In HER2 breast cancer, concurrent use of the ACE inhibitor lisinopril with trastuzumab-anthracyclines benefits left ventricular ejection fraction (LVEF). The study, abstract 509, presented in a poster session at the ASCO meeting, June 4-8, found breast cancer patients treated with trastuzumab plus anthracyclines experienced greater LVEF adverse effects than those using trastuzumab alone.
Trastuzumab has been shown to be highly effective for treating HER2-postive breast cancer, comprising around 30% of all breast cancers. However, trastuzumab has also been associated with declines in LVEF, and diagnosis of clinical heart failure prompts interruption and discontinuation of treatment. In cardiology, angiotensin-converting enzyme (ACE) inhibitors and beta blockers are widely used to both prevent and treat heart failure. Several studies have demonstrated favourable effects of ACE inhibitors and beta blockers in the prevention of chemotherapy induced toxicity.

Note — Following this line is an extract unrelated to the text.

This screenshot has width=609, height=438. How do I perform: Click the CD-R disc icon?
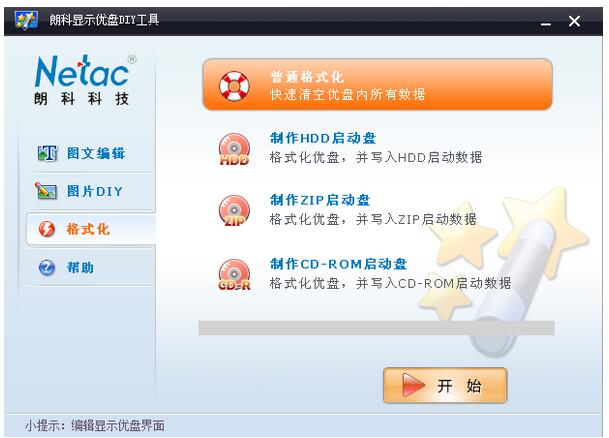point(234,275)
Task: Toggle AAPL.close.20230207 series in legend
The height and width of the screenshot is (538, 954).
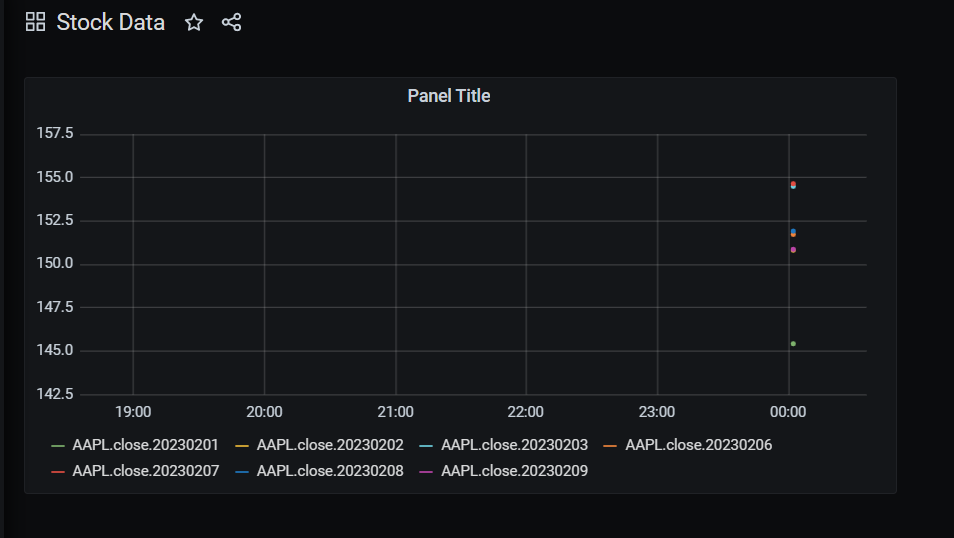Action: coord(145,471)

For the current study, Pamela Munster, a medical oncologist from the University of California, San Francisco, and colleagues, evaluated the preventive impact of the ACE inhibitor lisinopril and the beta blocker carvedilol on LVEF during trastuzumab and anthracycline treatment.
In the prospective randomised study, 468 women with early stage HER2 positive breast cancer undergoing neoadjuvant chemotherapy with trastuzumab were randomised to receive once daily lisinopril (10mg), carvedilol (10g) or placebo during one year of treatment. The patients, mean age 51 years, were further stratified according to anthracycline use (AC+T) versus non-anthracycline use (nonAC+T). Patients were recruited from 127 community-based oncology practices. Overall, in the AC+T group there were 188 women, of whom 65 received lisinopril, 61 carvedilol and 62 placebo. In the non-AC+T group there were 276 women, of whom 91 received lisinopril, 95 carvedilol, and 90 placebo.

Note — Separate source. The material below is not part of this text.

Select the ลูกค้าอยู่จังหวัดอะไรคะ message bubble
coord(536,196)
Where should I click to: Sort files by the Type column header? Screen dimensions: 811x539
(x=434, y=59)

Results show rates of LVEF decline to <50% occurred in 21% for patients treated with an anthracycline + trastuzumab (AC+T) vs 4.1% treated with trastuzumab alone (nonAC+T). In the AC+T group LVEF <50% occurred in 10.8% of those treated with lisinopril vs 30.5% treated with placebo (P=0.045). A smaller, but not significant benefit was seen for carvedilol.
The incidence of cardiotoxicity manifesting as LVEF decrease by ≥ 10% from normal was similar in both ACT+T and the nonAC+T arms, and unaffected by either lisinopril or carvedilol.

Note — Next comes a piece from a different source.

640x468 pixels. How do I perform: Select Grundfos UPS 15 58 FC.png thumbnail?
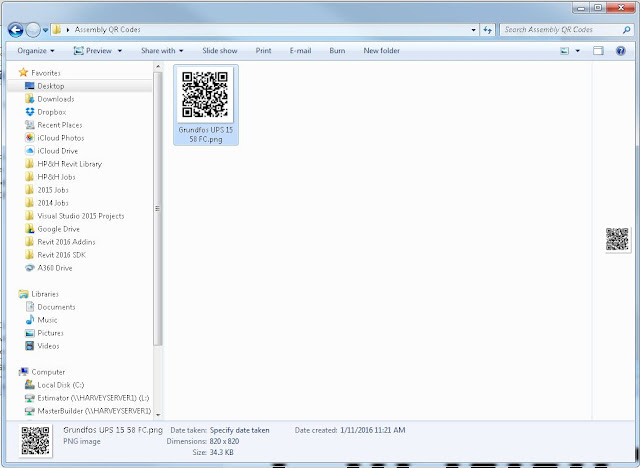click(206, 105)
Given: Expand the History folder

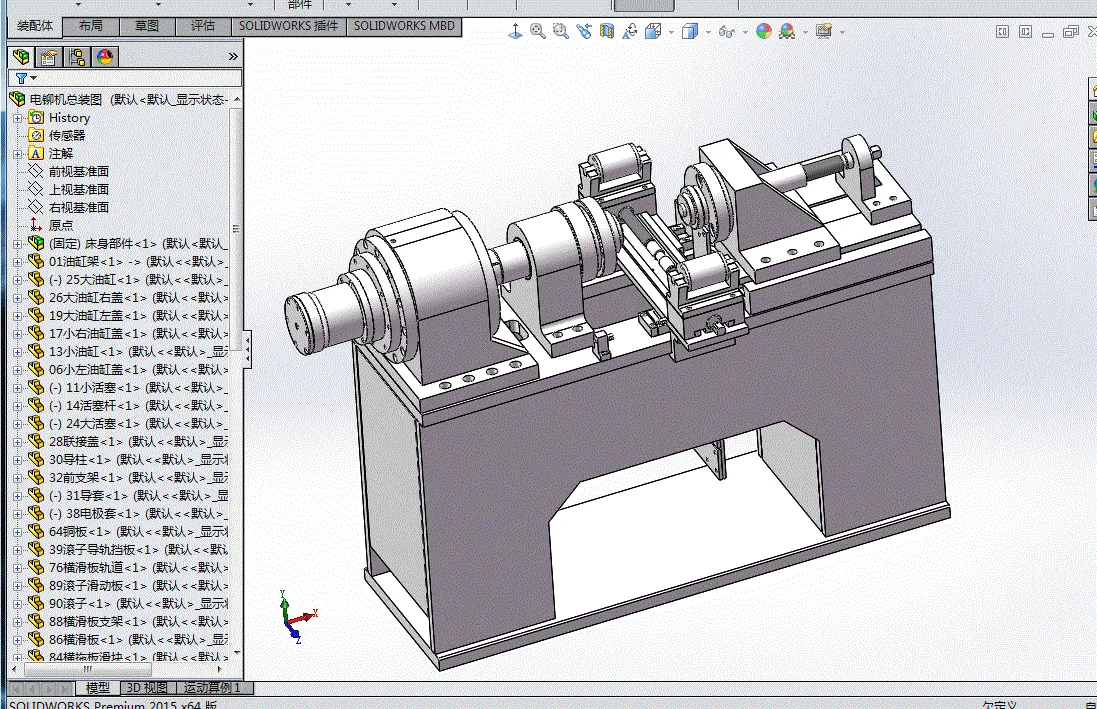Looking at the screenshot, I should point(17,118).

During trastuzumab therapy, a small but not clinically relevant decrease in LVEF was observed in all patients which was not significantly altered by either lisinopril or carvedilol. Lisinopril was shown to be tolerable even in patients without hypertension.
“In women treated in a community-based environment who will benefit from anthracyclines, or where anthracyclines are indicated, one should anticipate the decrease in left ventricular ejection fraction to below normal is larger than reported in other groups. However, this could be prevented by lisinopril,” concluded study presenter Pamela Munster.
The study, she added, suggests drops in LVEF to below 50%, which occurred in 21% (38) of patients taking anthracyclines, were much larger than previously reported.